[Pixel coordinate grounding data]
= = = =
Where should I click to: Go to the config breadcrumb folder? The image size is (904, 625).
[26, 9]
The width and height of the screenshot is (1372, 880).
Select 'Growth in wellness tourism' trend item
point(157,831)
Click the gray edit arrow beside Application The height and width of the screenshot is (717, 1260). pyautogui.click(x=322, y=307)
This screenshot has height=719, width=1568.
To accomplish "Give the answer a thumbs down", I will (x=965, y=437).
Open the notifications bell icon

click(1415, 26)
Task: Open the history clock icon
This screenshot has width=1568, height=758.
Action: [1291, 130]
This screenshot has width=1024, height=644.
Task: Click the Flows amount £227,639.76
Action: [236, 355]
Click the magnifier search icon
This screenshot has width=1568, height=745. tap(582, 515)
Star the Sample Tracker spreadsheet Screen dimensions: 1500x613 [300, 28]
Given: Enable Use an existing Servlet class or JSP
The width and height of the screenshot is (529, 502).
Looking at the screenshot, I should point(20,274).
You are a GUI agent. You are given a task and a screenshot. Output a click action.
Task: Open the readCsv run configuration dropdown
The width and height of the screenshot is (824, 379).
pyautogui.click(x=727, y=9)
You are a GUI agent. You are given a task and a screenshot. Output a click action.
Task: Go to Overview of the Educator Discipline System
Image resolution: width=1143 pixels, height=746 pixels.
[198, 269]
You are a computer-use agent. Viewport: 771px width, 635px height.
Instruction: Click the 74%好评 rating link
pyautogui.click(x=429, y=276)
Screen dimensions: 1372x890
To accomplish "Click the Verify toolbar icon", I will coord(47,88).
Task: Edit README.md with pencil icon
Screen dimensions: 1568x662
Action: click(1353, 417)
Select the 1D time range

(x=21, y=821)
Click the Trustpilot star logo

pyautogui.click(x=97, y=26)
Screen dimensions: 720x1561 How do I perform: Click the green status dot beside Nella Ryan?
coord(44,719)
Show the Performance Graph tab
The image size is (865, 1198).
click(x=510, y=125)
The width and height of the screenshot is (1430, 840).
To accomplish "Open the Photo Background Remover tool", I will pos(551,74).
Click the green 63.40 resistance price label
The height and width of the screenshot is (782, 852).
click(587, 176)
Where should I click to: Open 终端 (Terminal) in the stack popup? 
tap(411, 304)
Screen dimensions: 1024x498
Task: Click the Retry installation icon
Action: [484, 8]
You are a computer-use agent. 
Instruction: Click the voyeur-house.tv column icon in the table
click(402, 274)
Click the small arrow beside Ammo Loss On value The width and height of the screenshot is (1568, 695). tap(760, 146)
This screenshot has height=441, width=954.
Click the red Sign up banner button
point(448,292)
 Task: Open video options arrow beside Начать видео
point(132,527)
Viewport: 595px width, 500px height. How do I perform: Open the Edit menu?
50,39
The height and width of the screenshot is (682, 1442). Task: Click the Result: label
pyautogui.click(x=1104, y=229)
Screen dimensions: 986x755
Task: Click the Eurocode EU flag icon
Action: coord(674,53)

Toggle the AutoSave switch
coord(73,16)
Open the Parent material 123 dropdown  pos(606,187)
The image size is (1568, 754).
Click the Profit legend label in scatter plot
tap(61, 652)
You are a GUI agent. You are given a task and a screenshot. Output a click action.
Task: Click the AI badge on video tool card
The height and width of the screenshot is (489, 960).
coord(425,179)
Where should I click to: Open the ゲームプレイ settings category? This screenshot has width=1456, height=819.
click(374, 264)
= = = =
Starting at the line with "Task: Click the AI badge on video tool card", retype each line through the final one in the data above, unchanged and with nothing added.

Task: Click the AI badge on video tool card
The height and width of the screenshot is (489, 960).
coord(425,179)
Where should I click to: Open the ゲームプレイ settings category? This screenshot has width=1456, height=819.
click(374, 264)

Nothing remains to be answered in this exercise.